DocumentRoot /var/www/html



Alias /${APACHE_RUN_USER} /home/${APACHE_RUN_USER}

<Directory /home/${APACHE_RUN_USER}>

    Require all granted

    Options +Indexes

</Directory>



<Location /${APACHE_RUN_USER}>

      DAV On

      AuthType Basic

      AuthName "Restricted Area"

      AuthUserFile /etc/apache2/htpasswd

      Require valid-user

</Location>



DavLockDB /home/${APACHE_RUN_USER}/.DavLock

ErrorLog ${APACHE_LOG_DIR}/error.log

CustomLog ${APACHE_LOG_DIR}/access.log combined

</VirtualHost>

then nginx proxy has a trick with header Destination
passing icons folder lets webdav downgrade nicely on browsers

server {

listen 443 ssl http2;

server_name exemple.com;



location ~ ^/(myUser|icons)/ {



    proxy_pass http://dav-myUser;



#         auth_basic "Restricted Content";

#         auth_basic_user_file /etc/nginx/htpasswd;



#         proxy_set_header Authorization $http_authorization;



    proxy_pass_header  Authorization;

    proxy_pass_request_headers on;



    proxy_set_header Host $host;

    proxy_set_header X-Forwarded-Host $http_host;

    proxy_set_header X-Forwarded-For $proxy_add_x_forwarded_for;

    proxy_set_header X-Real-IP $remote_addr;

    proxy_set_header X-Forwarded-Proto $scheme;



    port_in_redirect off;



    # to avoid 502 Bad Gateway:

    # http://vanderwijk.info/Members/ivo/articles/ComplexSVNSetupFix

    set $destination $http_destination;



    if ($destination ~* ^https(.+)$) {

        set $destination http$1;

    }



    proxy_set_header Destination $destination;



    proxy_read_timeout     300;

    proxy_connect_timeout  5;



    # Default is HTTP/1, keepalive is only enabled in HTTP/1.1

    proxy_http_version 1.1;



    # Remove the Connection header if the client sends it,

    # it could be "close" to close a keepalive connection

    proxy_set_header Connection "";

}



ssl on;

ssl_certificate /etc/letsencrypt/live/exemple.com/fullchain.pem;

ssl_certificate_key /etc/letsencrypt/live/exemple.com/privkey.pem;



include /etc/letsencrypt/options-ssl-nginx.conf;



}

There is no obligation to use nginx as proxy, apache could very well do the https, but as I bumped into the proxy Destination issue I felt it was worth mentioning it.

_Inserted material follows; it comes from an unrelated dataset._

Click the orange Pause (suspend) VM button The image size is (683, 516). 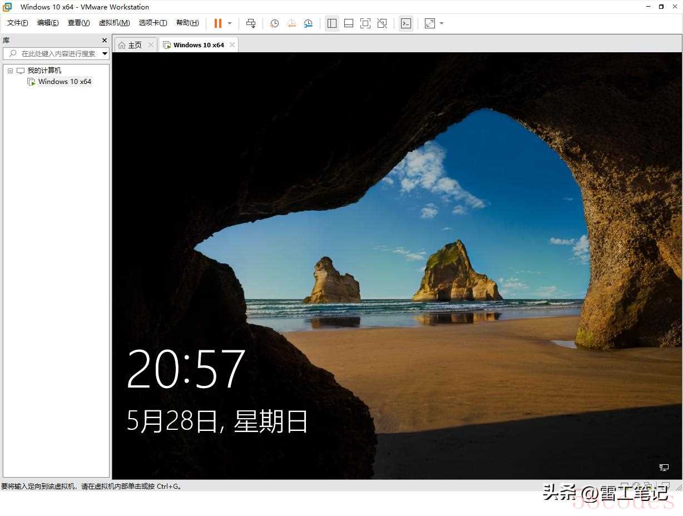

I'm also looking for a similar solution.

Solution 1:
Your desktop environment (Gnome, KDE) might have widgets to expose a certain folder by WebDAV. This will run as long as your desktop environment is running and is not a daemon solution.

Solution 2:
Nothing stops you from running Apache under your own user binding on unprivileged ports above 1024. Just write a configuration file or copy the ones bundled in your distribution to your $HOME/etc/httpd (just an example), add DAV-related config and run it as your own non-root user like:

$ httpd -f $HOME/etc/httpd

Running as your users ensures Apache will create files as you.